A man who was merely a man and said the sort of things that Jesus said would not be a great moral teacher. He would either be a lunatic — on the level with the man who says he is a poached egg — or else he would be the Devil out of Hell. You must make your choice. Either this man was, and is, the Son of God, or else a madman or something worse. You can shut him up for a fool, you can spit at him and kill him as a demon, or you can fall at his feet and call him Lord and God, but let us not come with any patronizing nonsense about his being a great human teacher.

So Lewis said, and he was right. The problem is that most of the people standing at the foot of the cross cannot see Jesus as a King, cannot see him as the son of God or the Messiah, in spite of the fact what that sign over his head says — even if Pilate was merely making a cruel joke. Perhaps Pilate had begun to see something in this man more than most of the people could — it is always hard to tell exactly what politicians think. But for the most of the crowd, this was no son of God, this was no King — they simply couldn’t see it.

Its like someone who could look and look and just not see the skull in “All Is Vanity” — someone who insists “This is just a picture of a woman at her dressing-table, with her reflection in the mirror. What do you mean, a skull? Look, there’s the woman, her reflection, there’s the table, there’s the little drapery in front of the table; there are all her bottles of perfume, and her cremes and jellies. There’s no skull there!” And to a degree such a person would be right, for that is what the picture is.
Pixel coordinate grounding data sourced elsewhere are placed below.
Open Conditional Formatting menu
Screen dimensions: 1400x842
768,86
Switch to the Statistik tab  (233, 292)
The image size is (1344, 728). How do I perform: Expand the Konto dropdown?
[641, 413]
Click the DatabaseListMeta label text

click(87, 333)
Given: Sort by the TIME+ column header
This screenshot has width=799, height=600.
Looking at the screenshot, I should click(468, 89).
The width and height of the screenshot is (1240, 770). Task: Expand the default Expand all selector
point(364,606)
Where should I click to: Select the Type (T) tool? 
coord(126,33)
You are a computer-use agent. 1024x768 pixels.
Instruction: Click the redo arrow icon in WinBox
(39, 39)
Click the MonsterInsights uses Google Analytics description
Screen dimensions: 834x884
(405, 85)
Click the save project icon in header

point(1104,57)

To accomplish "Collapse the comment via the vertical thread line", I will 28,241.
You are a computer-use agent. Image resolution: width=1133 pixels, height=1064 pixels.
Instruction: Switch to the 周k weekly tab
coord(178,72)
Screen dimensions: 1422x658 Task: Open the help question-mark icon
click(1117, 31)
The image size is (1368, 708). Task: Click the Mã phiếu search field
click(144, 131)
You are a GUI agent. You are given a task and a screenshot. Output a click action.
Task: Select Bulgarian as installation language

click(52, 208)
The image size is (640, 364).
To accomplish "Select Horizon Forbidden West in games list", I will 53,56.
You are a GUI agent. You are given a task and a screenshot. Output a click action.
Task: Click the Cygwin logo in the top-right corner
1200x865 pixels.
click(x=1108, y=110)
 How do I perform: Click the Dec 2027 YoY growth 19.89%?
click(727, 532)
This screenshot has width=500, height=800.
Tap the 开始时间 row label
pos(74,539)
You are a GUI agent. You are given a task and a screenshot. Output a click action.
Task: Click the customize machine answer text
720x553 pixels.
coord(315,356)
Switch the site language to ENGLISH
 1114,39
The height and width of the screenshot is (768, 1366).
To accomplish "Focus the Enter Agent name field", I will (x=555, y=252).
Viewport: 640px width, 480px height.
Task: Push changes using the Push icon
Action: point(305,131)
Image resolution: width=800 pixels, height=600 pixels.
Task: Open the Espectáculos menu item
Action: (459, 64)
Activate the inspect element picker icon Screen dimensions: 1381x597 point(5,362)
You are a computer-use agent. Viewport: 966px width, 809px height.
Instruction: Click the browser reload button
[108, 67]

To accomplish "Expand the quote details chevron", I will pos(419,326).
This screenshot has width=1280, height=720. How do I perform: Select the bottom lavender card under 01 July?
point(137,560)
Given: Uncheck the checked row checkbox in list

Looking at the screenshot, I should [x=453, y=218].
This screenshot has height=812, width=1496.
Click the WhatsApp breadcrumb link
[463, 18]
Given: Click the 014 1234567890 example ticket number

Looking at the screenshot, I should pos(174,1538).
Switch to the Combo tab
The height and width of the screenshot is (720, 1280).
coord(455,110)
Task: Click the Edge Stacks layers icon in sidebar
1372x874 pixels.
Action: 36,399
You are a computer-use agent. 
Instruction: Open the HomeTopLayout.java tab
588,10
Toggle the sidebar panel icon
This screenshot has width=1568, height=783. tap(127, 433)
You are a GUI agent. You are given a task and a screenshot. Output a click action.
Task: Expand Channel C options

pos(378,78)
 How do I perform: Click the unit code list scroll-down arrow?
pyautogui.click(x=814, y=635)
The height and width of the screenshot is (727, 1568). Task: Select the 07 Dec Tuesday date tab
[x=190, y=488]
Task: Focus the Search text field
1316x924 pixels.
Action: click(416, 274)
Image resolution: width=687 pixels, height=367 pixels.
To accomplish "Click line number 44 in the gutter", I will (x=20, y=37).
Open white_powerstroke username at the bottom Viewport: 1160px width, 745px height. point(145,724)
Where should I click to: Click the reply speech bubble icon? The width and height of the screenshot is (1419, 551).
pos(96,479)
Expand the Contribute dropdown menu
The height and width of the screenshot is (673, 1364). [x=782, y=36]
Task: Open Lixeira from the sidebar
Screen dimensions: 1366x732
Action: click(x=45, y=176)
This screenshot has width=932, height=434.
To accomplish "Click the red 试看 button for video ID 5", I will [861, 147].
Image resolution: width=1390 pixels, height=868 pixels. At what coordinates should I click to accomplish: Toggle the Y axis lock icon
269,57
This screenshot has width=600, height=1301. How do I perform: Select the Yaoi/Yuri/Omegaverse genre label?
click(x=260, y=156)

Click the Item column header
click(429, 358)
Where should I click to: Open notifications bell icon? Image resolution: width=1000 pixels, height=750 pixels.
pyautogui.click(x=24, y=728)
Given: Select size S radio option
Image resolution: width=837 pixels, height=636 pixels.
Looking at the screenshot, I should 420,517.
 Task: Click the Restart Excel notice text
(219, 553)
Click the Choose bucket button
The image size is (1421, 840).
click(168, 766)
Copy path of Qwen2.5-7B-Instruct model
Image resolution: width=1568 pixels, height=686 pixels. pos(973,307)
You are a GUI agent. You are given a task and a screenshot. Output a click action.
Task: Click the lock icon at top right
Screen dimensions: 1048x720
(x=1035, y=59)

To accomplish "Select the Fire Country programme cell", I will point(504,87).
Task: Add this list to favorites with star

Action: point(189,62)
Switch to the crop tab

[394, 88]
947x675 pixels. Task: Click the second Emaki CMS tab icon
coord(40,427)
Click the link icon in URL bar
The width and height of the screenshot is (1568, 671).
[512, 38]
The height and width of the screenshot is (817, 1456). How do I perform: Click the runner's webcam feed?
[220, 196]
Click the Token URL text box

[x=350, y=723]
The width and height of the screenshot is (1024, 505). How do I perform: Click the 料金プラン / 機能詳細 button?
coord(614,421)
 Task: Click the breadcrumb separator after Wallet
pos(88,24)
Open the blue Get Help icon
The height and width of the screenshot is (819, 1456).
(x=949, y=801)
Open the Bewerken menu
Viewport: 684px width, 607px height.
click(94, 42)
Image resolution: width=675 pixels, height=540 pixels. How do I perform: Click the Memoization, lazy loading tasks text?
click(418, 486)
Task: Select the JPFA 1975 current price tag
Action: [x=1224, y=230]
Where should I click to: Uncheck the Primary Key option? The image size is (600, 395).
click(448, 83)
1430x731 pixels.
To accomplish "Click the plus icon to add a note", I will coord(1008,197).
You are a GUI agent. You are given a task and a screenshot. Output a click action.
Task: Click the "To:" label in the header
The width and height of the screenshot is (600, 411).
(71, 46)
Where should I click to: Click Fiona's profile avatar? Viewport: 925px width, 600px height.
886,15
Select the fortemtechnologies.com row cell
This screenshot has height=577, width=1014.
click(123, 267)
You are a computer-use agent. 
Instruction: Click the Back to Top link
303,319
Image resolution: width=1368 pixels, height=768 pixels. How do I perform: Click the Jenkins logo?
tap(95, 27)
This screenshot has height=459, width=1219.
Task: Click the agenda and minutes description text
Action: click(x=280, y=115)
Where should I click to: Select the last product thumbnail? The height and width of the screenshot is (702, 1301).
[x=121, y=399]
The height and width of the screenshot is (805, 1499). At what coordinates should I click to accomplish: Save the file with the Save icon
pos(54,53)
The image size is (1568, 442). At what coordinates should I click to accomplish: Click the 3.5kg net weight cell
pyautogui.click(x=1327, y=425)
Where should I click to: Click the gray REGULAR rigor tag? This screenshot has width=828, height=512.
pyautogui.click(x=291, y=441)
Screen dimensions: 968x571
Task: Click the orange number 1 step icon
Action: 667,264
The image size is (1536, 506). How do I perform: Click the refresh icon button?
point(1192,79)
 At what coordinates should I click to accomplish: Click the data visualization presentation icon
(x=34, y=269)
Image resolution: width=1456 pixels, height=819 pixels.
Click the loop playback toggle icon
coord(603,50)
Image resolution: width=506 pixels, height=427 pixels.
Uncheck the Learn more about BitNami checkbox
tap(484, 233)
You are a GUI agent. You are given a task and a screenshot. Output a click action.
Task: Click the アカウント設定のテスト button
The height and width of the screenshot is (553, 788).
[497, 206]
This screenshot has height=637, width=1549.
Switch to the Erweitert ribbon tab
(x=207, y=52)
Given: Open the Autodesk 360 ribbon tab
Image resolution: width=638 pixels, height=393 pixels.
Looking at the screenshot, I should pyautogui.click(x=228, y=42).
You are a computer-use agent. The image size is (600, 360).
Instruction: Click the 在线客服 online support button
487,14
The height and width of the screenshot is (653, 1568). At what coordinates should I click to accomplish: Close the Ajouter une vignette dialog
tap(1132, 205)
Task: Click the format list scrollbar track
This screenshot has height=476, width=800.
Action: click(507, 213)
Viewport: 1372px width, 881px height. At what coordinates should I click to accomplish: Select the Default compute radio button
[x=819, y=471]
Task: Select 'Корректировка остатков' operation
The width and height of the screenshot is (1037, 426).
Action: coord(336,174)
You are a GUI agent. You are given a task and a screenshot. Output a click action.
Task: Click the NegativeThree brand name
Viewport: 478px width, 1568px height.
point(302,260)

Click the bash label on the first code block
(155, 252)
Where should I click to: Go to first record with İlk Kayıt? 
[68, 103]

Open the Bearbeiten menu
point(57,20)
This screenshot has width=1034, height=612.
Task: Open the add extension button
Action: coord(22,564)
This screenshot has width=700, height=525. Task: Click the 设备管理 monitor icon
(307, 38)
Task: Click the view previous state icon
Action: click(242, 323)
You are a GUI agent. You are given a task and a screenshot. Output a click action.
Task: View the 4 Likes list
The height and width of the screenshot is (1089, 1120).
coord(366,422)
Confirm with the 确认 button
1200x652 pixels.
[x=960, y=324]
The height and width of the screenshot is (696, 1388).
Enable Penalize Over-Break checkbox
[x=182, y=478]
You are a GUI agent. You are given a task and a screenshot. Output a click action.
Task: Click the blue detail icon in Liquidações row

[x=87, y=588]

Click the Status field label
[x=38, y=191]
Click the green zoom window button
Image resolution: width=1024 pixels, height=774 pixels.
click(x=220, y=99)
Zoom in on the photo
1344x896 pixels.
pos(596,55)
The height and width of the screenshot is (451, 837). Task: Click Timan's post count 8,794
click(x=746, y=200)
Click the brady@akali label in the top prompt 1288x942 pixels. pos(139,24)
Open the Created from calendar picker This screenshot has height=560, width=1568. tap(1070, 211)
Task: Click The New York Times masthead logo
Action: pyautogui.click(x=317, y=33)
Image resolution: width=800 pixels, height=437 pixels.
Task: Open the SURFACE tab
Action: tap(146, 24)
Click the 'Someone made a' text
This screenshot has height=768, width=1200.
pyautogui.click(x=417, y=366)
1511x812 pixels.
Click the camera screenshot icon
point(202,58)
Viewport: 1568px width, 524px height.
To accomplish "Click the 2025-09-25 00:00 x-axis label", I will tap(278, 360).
Yet for those of us who see it, as the artist intended, it is the skull that stands out, rather than the woman at her vanity, even as we appreciate because of that artistry the artist’s message that life is fleeting and vanity is no refuge — with perhaps an echo of Hamlet in our ears that you can put on as much makeup as you want, but the bones underneath the skin will be around long after the rest of us has turned to dust. “Vanity of vanities; all is vanity, saith the Preacher!”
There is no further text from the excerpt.